> **WHAT THE EXERCISE ASKS**: How many lines in the rows below contain the string "element"? Case counts; give only the number.

> **RECORD EXTRACTS**:
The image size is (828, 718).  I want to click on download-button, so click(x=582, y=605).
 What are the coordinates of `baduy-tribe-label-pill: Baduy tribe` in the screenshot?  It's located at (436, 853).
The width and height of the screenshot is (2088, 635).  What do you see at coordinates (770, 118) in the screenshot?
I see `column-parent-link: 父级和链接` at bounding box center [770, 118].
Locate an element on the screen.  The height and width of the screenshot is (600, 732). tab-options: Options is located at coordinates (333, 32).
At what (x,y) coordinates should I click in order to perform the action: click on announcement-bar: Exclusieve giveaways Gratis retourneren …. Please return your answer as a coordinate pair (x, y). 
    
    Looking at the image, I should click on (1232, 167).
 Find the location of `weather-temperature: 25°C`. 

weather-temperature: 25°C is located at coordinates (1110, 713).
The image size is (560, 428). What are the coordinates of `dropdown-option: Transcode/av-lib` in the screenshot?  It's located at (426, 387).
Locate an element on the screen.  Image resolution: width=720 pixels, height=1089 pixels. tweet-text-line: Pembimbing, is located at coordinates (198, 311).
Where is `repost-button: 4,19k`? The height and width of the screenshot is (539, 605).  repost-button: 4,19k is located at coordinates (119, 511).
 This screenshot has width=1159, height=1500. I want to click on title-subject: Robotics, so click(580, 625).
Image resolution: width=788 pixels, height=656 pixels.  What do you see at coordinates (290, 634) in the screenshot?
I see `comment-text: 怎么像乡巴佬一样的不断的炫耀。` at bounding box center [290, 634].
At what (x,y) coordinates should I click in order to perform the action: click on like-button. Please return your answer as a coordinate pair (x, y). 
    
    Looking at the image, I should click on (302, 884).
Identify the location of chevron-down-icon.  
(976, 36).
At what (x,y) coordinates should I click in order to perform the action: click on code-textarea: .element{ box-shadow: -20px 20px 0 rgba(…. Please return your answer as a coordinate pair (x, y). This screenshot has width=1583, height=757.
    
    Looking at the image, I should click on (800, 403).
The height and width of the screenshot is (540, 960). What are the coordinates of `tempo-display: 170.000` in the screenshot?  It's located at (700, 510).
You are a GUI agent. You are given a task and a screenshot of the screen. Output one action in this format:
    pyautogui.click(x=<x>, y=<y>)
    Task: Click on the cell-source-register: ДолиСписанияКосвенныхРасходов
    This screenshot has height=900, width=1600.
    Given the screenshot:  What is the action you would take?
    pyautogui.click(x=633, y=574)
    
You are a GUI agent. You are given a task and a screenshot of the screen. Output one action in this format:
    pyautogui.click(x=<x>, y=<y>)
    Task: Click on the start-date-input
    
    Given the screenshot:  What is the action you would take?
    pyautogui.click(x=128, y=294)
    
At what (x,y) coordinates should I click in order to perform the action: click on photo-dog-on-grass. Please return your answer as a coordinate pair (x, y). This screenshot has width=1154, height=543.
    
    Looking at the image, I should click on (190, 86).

> **RESPONSE TO THIS EXERCISE**: 3